To get better accuracy, you can do another round of knowledge distillation after the pruning.

```bash
python3 examples/fastformers/run_superglue.py \
--data_dir ${data_dir} --task_name ${task} \
--output_dir ${out_dir} --model_type ${model_type} \
--model_name_or_path ${model} --do_eval \
--do_prune --max_seq_length ${seq_len_train} \
--per_instance_eval_batch_size 1 \
--target_num_heads 8 --target_ffn_dim 600
```

### Optimizing models on CPU (8-bit integer quantization + onnxruntime)

This command convert your PyTorch transformers models into optimized onnx format with 8-bit quantization. The converted ONNX model is saved in the directory which the original PyTorch model is located.

```bash
python3 examples/fastformers/run_superglue.py \
--task_name ${task} \
--model_type ${model_type} \
--model_name_or_path ${model} \
--convert_onnx
```

### Optimizing models on GPU (16-bit floating point conversion)
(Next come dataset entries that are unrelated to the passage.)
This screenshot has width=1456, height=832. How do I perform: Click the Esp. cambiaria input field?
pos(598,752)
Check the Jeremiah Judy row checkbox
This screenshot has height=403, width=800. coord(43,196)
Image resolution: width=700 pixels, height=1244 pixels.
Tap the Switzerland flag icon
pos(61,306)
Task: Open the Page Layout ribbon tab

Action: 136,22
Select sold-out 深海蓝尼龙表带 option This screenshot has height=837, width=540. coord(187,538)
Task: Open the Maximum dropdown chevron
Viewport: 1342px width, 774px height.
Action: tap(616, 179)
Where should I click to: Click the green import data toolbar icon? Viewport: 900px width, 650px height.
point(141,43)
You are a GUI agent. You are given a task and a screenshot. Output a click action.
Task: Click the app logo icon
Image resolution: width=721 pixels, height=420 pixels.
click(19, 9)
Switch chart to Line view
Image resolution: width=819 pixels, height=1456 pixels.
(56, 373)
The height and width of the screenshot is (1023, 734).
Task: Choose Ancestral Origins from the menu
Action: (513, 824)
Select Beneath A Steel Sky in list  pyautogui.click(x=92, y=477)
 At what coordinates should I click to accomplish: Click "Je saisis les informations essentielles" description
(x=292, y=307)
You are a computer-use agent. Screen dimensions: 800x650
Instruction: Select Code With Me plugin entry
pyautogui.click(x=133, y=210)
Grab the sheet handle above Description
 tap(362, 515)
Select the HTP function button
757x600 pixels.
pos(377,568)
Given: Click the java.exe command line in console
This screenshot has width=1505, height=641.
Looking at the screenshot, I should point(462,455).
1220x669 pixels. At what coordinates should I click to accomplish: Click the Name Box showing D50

This command convert your PyTorch transformers models into 16-bit floating point model (PyTorch). This creates a new directory named `fp16` in the directory the original model is located. Then, the converted fp16 model and all necessary files are saved to the directory.

```bash
python3 examples/fastformers/run_superglue.py \
--task_name ${task} \
--model_type ${model_type} \
--model_name_or_path ${model} \
--convert_fp16
```

### Evaluating models

This command evalutes various models with PyTorch or onnxruntime engine on the give tasks. For more detailed usage, please refer to the [demo section](#run-the-demo-systems).

```bash
OMP_NUM_THREADS=1 python3 examples/fastformers/run_superglue.py \
--model_type bert \
--model_name_or_path ${pruned_student_model} \
--task_name BoolQ --output_dir ${out_dir} --do_eval \
--data_dir ${data_dir} --per_instance_eval_batch_size 1 \
--do_lower_case --max_seq_length 512 --use_onnxrt \
--threads_per_instance 1 --no_cuda
```

## Code of Conduct

This project has adopted the [Microsoft Open Source Code of Conduct](https://opensource.microsoft.com/codeofconduct/).

## License

This project is licensed under the [MIT License](LICENSE).